Silvia Fendi : Je suis née dans la mode. Je ne l’ai pas choisie, c’est la mode qui m’a choisie. Mais je me suis posée cette question pendant très longtemps. Parce que vous vous doutez bien que ce n’est pas évident d’être née là dedans et d’en faire son métier. Et bien, en fait, je n’ai compris que très tard que je faisais de la mode parce que j’aimais ça. J’ai toujours été fascinée par ce qui est nouveau. Peut être que j’aurais pu faire un bon médecin mais alors un médecin avant-gardiste.
Karl Lagerfeld : Je n'ai jamais fait autre chose. Demandez à une pute pourquoi elle fait le trottoir. Parce que c'est tombé comme ça, c'est les circonstances. Je n'en sais rien, ça me convient, j'ai la mentalité à ça, j'aime le changement, j'aime détruire pour refaire. Non, je suis un mercenaire et j'ai le mental pour ça et ça me va très bien, moi je trouve ça très bien. Tous ce que les gens peuvent reprocher à la mode, c'est ce que j'aime dans la mode. Pas uniquement parce qu'on reproche certaine choses à la mode, c'est parce que ça doit correspondre à ma nature. Moi je suis complètement heureux. Quand on me fait le coup de l'artiste, moi je ne suis pas un artiste, je suis quelqu'un qui fait des collections.
Et je suis ravi de le faire, de pouvoir le faire dans des conditions assez extraordinaires, dans un état de non pesanteur totale. Et je n’entends pas parler de budget, je ne fais pas de marketing, je ne fais pas de meeting, je ne fais rien de tout ça. Je ne veux pas faire ça. Je suis inconscient, et c'est avec ça que je travaille. C'est ça le luxe. Vous me demandiez ce que c'était le luxe, et bien c'est ça. Le luxe c'est de ne pas se faire chier. Pardon. Et que ça soit un choix. Je veux bien travailler 24 heures sur 24 si c'est mon choix. Sinon je n’ai pas très envie... Je n'ai aucun sens du devoir, je n'ai que le sens de l'envie. Je n'ai aucune responsabilité, rien. Mais en même temps je voudrais quand même que ça marche, que les gens gagnent leur vie et que ça tourne. Moi je ne vais pas aller aux sports d'hiver pour me casser une jambe en disant je ne peux pas travailler vous voyez en pleine collection... moi, je dois faire attention à moi puisqu'on me confie un truc que je dois assumer. C'est tellement primaire que je ne sais même pas pourquoi je vous le dis.

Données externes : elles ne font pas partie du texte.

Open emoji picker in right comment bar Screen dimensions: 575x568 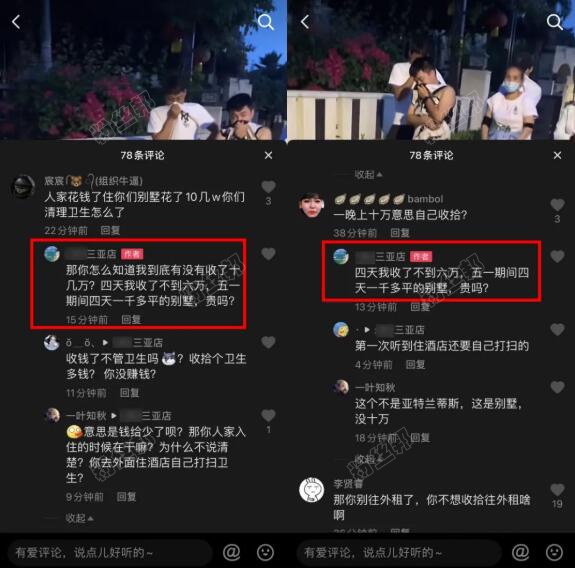(x=554, y=551)
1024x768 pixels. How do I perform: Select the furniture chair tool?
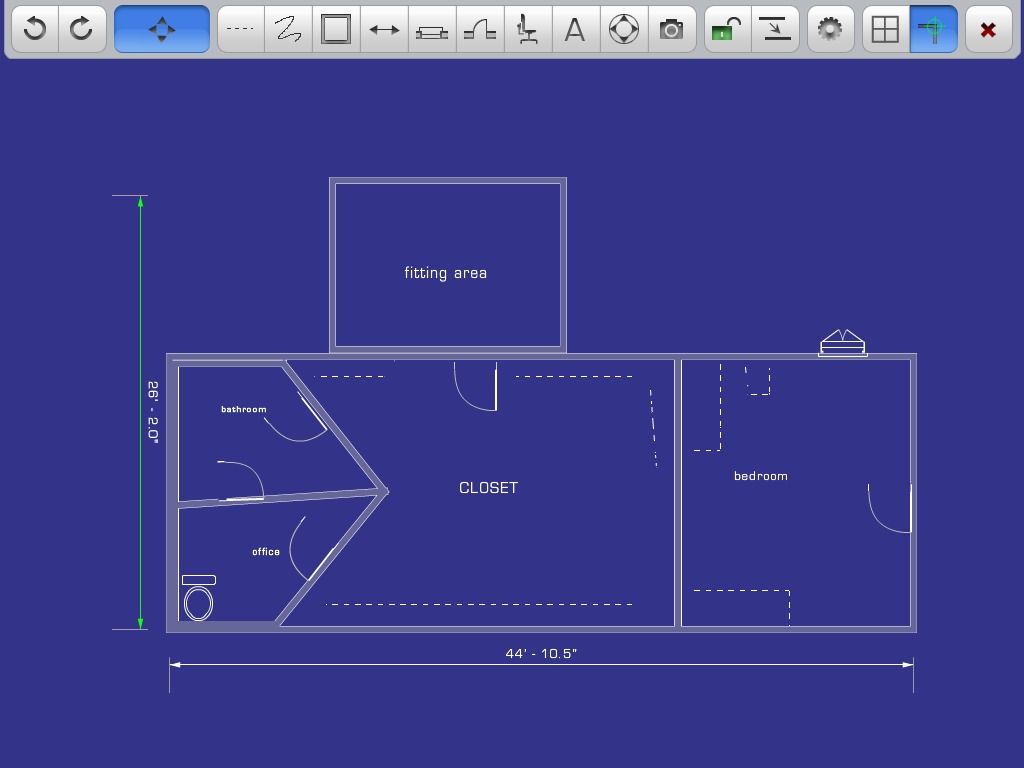[x=527, y=29]
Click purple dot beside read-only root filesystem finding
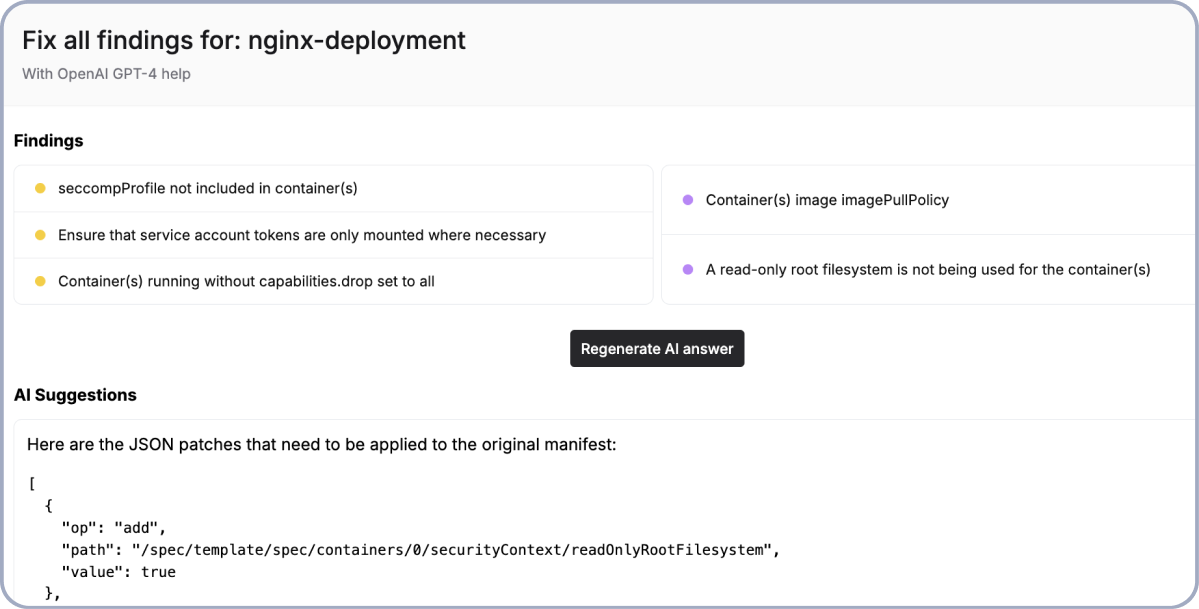The width and height of the screenshot is (1199, 609). 687,269
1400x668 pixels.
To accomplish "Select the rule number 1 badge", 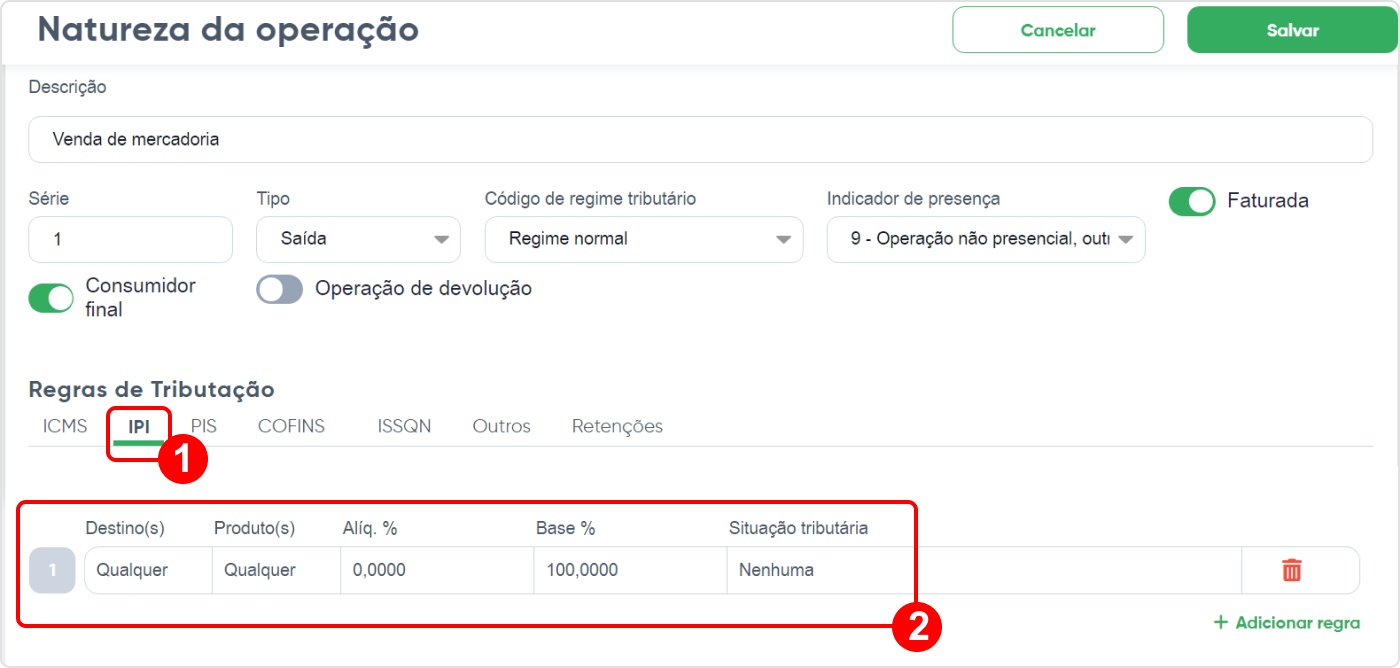I will (52, 570).
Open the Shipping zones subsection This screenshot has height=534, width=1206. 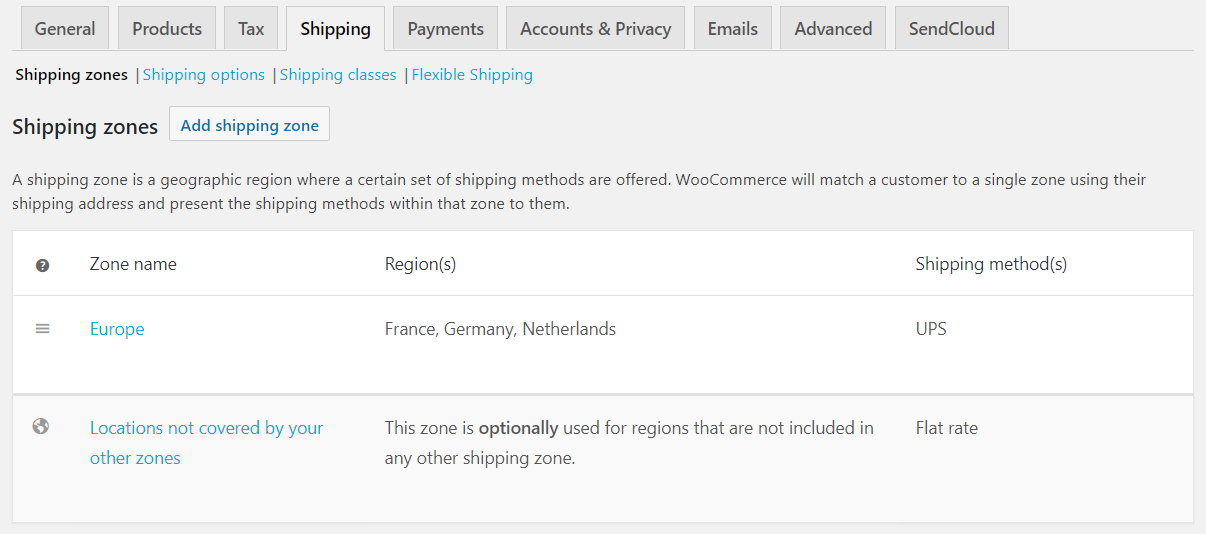click(72, 75)
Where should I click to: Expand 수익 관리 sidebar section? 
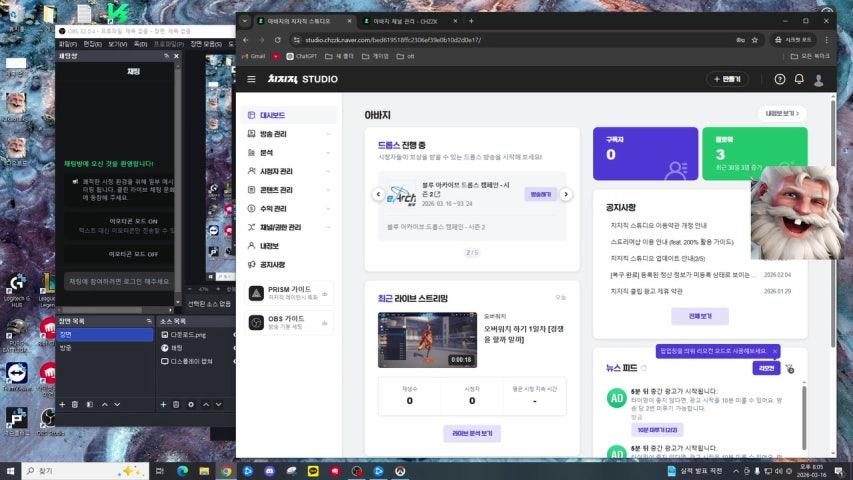[289, 208]
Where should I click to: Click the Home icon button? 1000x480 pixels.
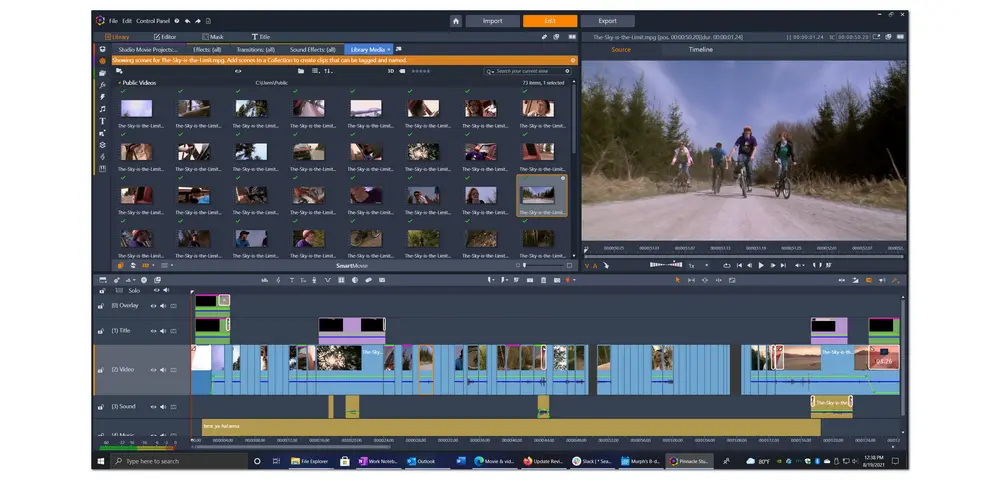point(456,20)
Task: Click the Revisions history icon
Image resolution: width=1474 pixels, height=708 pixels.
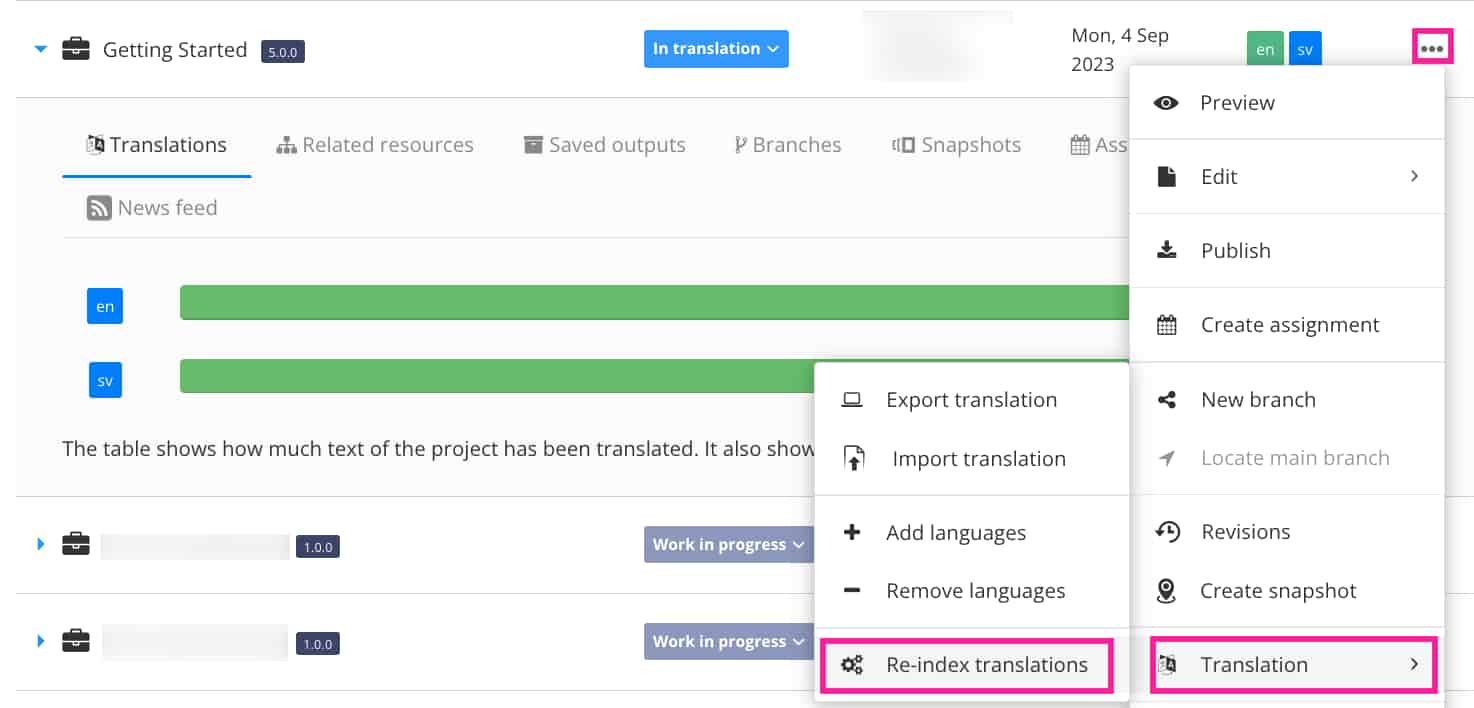Action: 1166,531
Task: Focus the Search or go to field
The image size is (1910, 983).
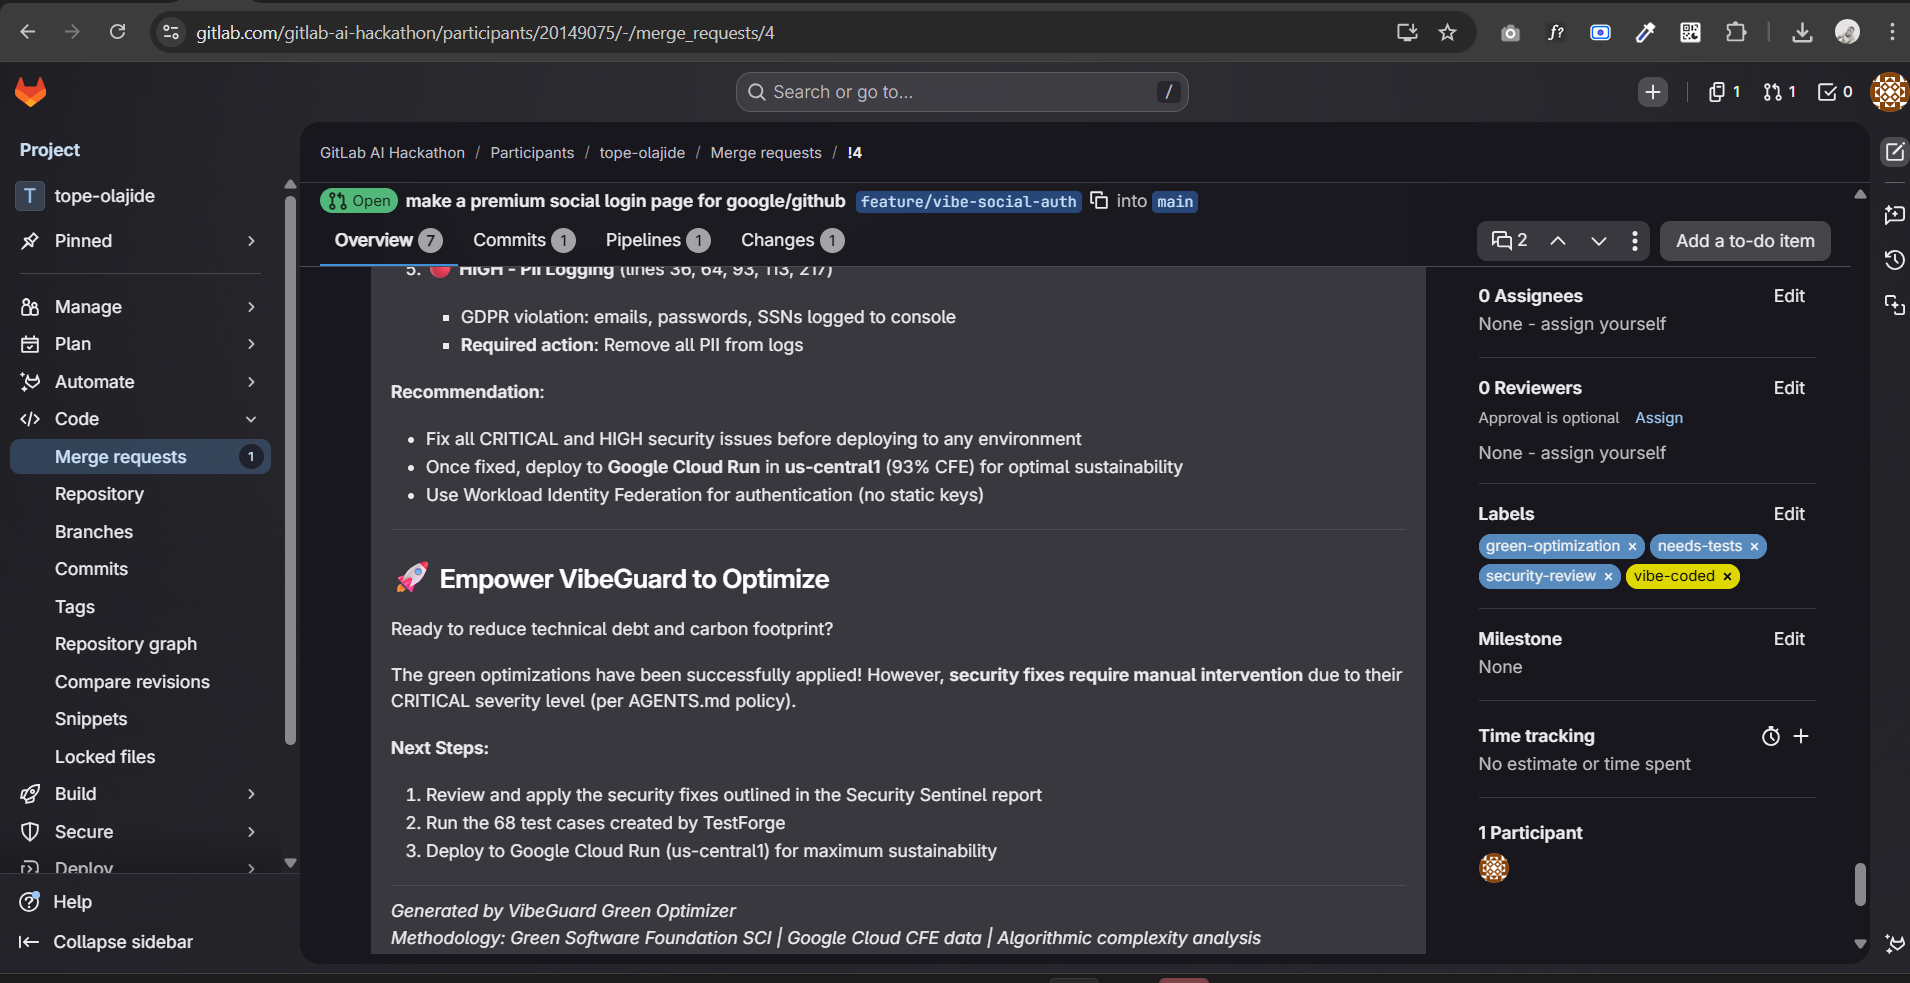Action: pos(961,92)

De toutes façons, c'est un hasard qui m'a précipité dans la mode. J'ai gagné un concourt de dessins où il y avait deux cents concurrents à l'école, un truc d'amateurs. Et c'est Balmain qui réalisait la robe, il m'a demandé ce que je faisais. Je n’ai pas trop dis que j'étais encore à l'école et il m'a demandé si je ne voulais pas entrer dans son studio. Voilà c'est comme ça que j'ai commencé. Et quand je suis entré dans ce studio de dessins, il y avait cinq dessinateurs, stylistes. On ne les appelait pas styliste à l'époque, mais modélistes. Parce que les couturiers drapaient mais ne dessinaient pas. Moi je savais bien dessiner. Il y en avait 6. Et bien au bout de six mois tout le monde était réengagé et j'étais le patron. Je ne crois qu'au hasard, mais le hasard implique quelques devoirs pour l'exploiter.
Loic Prigent : C'est du talent, non ?
Karl Lagerfeld : Oui d'accord mais ça va dans le paquet sinon on ne fait pas ça. Parce faire uniquement les choses par intrigue et coucherie, ça ne duré pas. Ca n'a jamais été mon fond de commerce. Moi mon fond de commerce a toujours été le boulot et travailler plus que les autres pour leur montrer leur inutilité.